▸ **Directions for this task**
Identify every line in the records below that contains the word "Maria", and reproduce each one.

▸ **Data supplied**
· · ·

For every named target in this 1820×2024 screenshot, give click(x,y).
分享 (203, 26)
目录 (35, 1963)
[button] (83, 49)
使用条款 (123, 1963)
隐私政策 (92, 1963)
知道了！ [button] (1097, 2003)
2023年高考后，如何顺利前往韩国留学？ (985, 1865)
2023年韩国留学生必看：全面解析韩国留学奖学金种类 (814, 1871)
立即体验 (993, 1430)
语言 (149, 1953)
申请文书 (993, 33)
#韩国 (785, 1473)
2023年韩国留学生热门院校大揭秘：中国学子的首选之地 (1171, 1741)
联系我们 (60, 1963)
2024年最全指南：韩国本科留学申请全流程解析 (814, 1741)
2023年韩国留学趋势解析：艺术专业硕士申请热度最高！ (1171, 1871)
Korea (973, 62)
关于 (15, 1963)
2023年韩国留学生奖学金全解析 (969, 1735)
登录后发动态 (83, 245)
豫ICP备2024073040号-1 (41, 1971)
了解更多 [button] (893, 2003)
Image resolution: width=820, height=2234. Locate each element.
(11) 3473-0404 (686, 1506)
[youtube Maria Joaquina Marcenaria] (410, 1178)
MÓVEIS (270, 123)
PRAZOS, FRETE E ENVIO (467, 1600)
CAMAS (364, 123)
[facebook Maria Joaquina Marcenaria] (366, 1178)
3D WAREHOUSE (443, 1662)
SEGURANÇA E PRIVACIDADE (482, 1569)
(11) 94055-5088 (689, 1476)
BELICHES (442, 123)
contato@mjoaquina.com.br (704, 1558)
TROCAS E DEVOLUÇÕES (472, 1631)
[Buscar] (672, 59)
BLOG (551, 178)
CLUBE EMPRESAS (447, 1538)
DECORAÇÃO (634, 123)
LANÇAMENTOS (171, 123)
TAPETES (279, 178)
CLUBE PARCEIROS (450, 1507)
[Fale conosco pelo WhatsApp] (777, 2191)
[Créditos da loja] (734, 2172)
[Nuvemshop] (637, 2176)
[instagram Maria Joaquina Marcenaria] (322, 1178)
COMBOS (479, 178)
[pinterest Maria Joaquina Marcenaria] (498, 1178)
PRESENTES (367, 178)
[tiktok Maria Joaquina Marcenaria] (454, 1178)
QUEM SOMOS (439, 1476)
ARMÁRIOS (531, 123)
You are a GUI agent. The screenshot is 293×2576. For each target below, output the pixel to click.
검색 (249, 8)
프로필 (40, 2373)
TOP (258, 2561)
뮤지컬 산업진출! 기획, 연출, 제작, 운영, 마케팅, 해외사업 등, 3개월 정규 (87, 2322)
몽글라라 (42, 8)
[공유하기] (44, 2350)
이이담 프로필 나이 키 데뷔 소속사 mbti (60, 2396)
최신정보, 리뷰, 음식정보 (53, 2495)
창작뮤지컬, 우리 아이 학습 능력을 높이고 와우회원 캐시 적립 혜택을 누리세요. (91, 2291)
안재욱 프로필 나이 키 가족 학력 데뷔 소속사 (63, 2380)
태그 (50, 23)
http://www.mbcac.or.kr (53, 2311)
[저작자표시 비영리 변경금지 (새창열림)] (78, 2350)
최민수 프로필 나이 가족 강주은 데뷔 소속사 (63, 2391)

· · ·

▸ **Expected output**
[youtube Maria Joaquina Marcenaria] (410, 1178)
[facebook Maria Joaquina Marcenaria] (366, 1178)
[instagram Maria Joaquina Marcenaria] (322, 1178)
[pinterest Maria Joaquina Marcenaria] (498, 1178)
[tiktok Maria Joaquina Marcenaria] (454, 1178)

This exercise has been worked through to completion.